L’underground sans frontières de Paed Conca et Sarigama

Scène musicale

À l'occasion du lancement de leur CD « The Overseas Ensemble », les musiciens suisse, Paed Conca, et sri lankais du groupe Sarigama donneront une performance ce dimanche 10 janvier, à 21h30, à Radio Beirut*.

09/01/2016

Ils ont beau être suisse ou sri lankais, c'est au Liban qu'ils résident. Et c'est sur la scène underground beyrouthine que Paed Conca et le groupe Sarigama se produisent. Leur rencontre s'est faite à l'initiative d'une autre expatriée, Ilaria Lupo. Cette artiste visuelle italienne mène depuis six ans un projet au long cours sur l'interdisciplinarité des pratiques underground au Liban. Et c'est dans le cadre de ses recherches sur les « musiques invisibles dans l'espace public libanais » qu'elle tombe, par hasard, sur le groupe Sarigama.

Baila pop-créole
« Il s'agit de quatre travailleurs sri lankais qui se sont aménagé un studio dans une arrière-boutique asiatique à Jounieh. Manutentionnaires ou techniciens de surface le jour, ces musiciens amateurs s'adonnent, durant leur temps libre, à leur passion de la musique créole baila, très populaire au Sri Lanka », indique-t-elle. Héritée des colonisateurs portugais et de leurs esclaves noirs, cette musique aux influences mêlées portugaises et africaines s'est progressivement métissée de sonorités indiennes puis modernisée en se teintant de pop occidentale. « Quoique devenu une musique du monde très largement répandue grâce à la diaspora sri lankaise, le baila n'est pas du tout connu des Libanais », soutient Ilaria. Ma rencontre avec Pradeep (batteur et leader du groupe), Kasun (également batteur), Thilina (claviériste) et Chama (bassiste) m'a amenée à m'interroger sur les moyens d'apporter plus de "visibilité" à leur musique. D'où la proposition de collaboration que j'ai faite à Paed Conca. »

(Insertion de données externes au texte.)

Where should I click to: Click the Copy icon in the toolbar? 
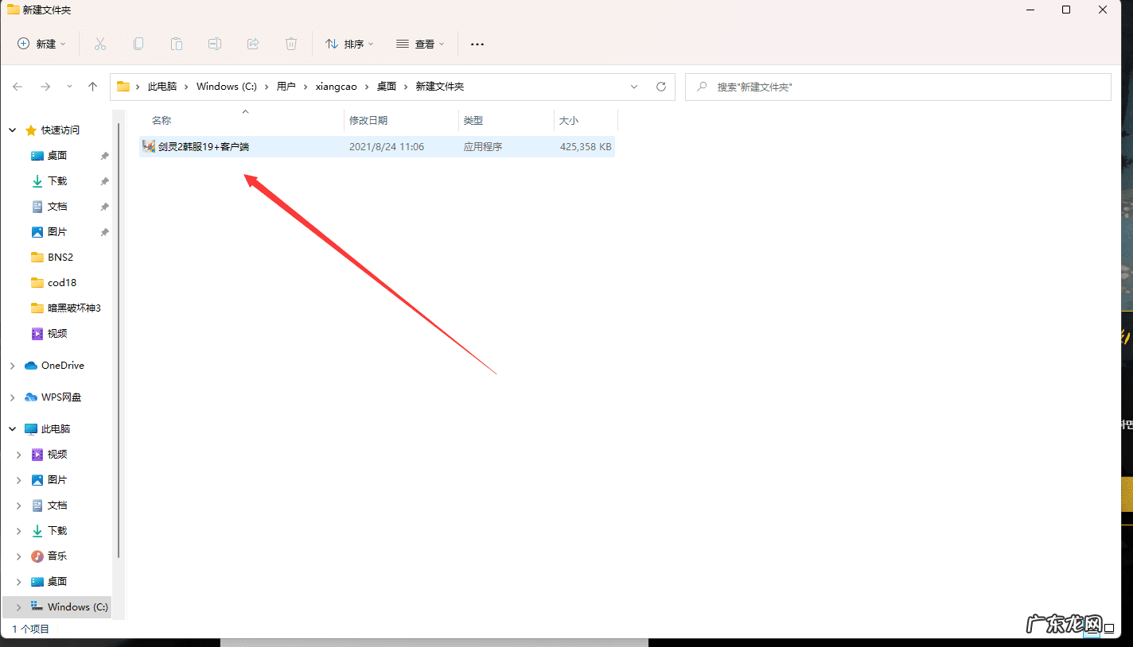(x=138, y=44)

Déconstruction et mélanges contemporains
Bassiste-clarinettiste, compositeur et improvisateur helvète, Paed Conca partage son temps entre son pays et le Liban. « Sherif Sehnaoui, avec qui je me produisais occasionnellement à Paris, m'a invité en 2005 à participer au festival Irtijal. J'y ai rencontré des musiciens très intéressants avec qui je collabore, depuis, assidûment. Je fais du rock avec Serge Yared et Fadi Tabbal de "The Incompetents". Et de la musique expérimentale avec Raed Yassine avec qui j'ai fondé "Praed". On y explore les effets hypnotiques communs aux musiques rituelles traditionnelles et "chaabi" nord-africain, et leurs connexions avec le free jazz, la musique concrète et le rock psychédélique. Ensemble, nous avons enregistré 4 CD et effectué des tournées du Caire à Tokyo, en passant par St-Pétersbourg, Lausanne... Et, enfin, j'ai fondé un trio de clarinette contemporaine », indique Paed Conca en guise de présentation.

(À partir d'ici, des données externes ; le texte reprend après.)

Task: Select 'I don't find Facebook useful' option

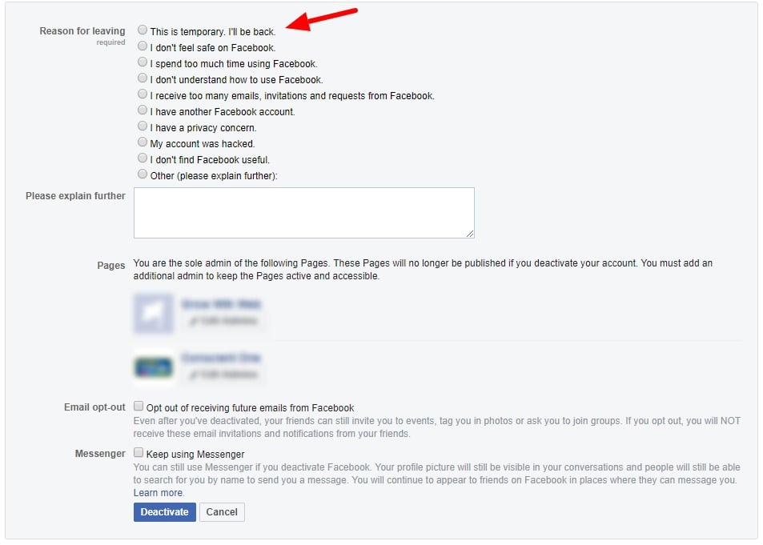Action: pyautogui.click(x=142, y=158)
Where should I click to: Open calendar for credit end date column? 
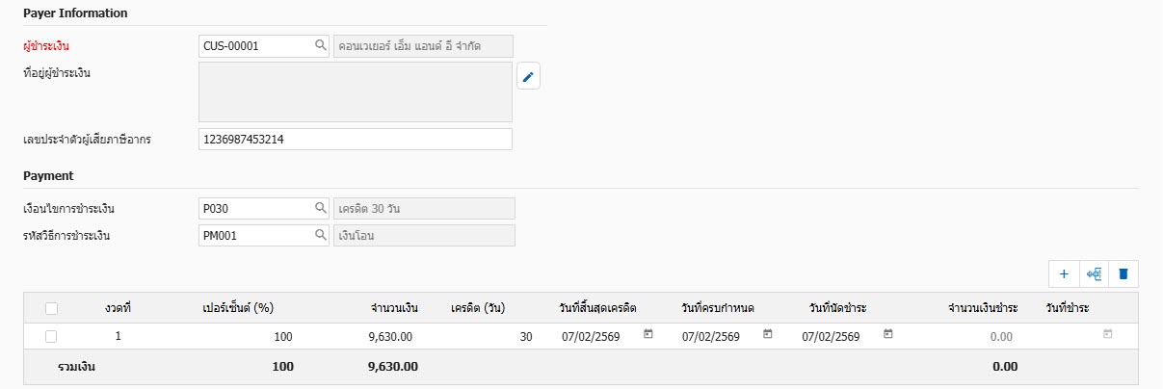[x=648, y=335]
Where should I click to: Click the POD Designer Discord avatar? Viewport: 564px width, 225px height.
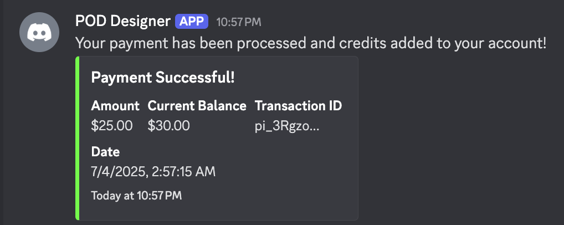tap(39, 32)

Participer à la création libanaise
« Lorsque Iliria m'a parlé de son projet avec le groupe Sarigama, j'ai demandé à voir, poursuit-il. J'ai été assister à l'une de leurs répétitions et j'y ai découvert, avec étonnement, des éléments proches du raï et une certaine connexion avec le chaabi nord-africain qui m'attire tant. Ensemble, nous avons alors décidé de faire une fusion des genres. Et j'ai ainsi procédé à la déconstruction et au réarrangement des pièces qu'ils jouent, auxquelles j'ai introduit la clarinette et des effets hypnotiques », raconte Paed Conca. « De là est né "The Overseas Ensemble", 5 morceaux mixant rythmes et sonorités créoles, pop, chaabi, musiques contemporaine et psychédélique, que nous avons gravés sur CD (produit par Radio Beirut). Musicalement, je pense qu'on a réalisé quelque chose de très spécial », affirme le musicien suisse. « Et humainement, cela a été une très belle expérience enrichissante, qui va dans le sens total d'une musique qui abolit les frontières sociales, malheureusement encore très présentes ici. »
Ce à quoi Ilaria Lupo renchérit en disant espérer que cette expérience puisse paver le chemin à d'autres initiatives similaires. « Qu'elle serve de déclencheur à d'autres projets de collaboration artistique avec des émigrés qui ont le désir et le potentiel de contribuer à la création contemporaine libanaise. »

*Mar Mikhaël, près de l'International. Entrée libre.